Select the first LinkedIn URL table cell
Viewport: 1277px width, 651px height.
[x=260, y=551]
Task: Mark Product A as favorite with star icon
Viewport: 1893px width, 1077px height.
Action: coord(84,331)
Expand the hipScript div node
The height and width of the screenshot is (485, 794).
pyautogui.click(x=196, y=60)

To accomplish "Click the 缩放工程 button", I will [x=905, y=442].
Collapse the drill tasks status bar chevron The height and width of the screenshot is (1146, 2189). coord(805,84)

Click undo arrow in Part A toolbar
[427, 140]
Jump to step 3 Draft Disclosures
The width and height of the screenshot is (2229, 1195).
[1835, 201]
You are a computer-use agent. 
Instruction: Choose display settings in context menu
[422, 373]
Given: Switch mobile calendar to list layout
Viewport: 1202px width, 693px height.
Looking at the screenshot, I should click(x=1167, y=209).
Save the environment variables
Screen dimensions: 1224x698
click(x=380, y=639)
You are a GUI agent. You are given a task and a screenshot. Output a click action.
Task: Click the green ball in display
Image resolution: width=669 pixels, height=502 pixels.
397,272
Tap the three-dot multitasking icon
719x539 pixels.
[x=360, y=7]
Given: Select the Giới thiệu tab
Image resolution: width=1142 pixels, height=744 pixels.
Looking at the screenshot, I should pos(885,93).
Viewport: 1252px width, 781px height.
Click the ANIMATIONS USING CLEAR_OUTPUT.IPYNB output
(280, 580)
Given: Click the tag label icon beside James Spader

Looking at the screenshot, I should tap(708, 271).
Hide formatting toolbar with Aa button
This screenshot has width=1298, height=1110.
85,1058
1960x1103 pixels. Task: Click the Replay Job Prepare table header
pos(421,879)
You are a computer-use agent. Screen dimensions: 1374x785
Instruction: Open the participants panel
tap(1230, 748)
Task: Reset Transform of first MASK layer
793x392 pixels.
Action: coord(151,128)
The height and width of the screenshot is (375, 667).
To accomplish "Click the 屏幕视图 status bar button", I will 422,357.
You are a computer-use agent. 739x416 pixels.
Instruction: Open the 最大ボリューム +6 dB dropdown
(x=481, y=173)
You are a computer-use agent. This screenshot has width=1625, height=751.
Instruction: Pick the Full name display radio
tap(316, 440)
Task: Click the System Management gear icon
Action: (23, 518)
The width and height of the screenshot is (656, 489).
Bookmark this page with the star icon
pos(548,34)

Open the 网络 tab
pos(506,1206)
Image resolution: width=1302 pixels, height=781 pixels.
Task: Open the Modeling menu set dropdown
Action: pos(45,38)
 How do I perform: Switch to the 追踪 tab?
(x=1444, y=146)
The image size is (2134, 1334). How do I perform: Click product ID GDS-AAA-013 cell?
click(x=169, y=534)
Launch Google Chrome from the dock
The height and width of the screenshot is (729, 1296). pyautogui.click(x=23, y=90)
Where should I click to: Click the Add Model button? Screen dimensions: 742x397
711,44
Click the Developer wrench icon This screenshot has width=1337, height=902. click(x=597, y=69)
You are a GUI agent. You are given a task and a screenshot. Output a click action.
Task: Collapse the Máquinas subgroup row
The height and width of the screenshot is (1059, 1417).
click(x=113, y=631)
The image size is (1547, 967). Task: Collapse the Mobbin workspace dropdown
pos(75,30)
···
Task instructions: Starting from the line containing "The image size is (1547, 967).", repeat each line through the end of the entries, exactly.

Task result:
The image size is (1547, 967). Task: Collapse the Mobbin workspace dropdown
pos(75,30)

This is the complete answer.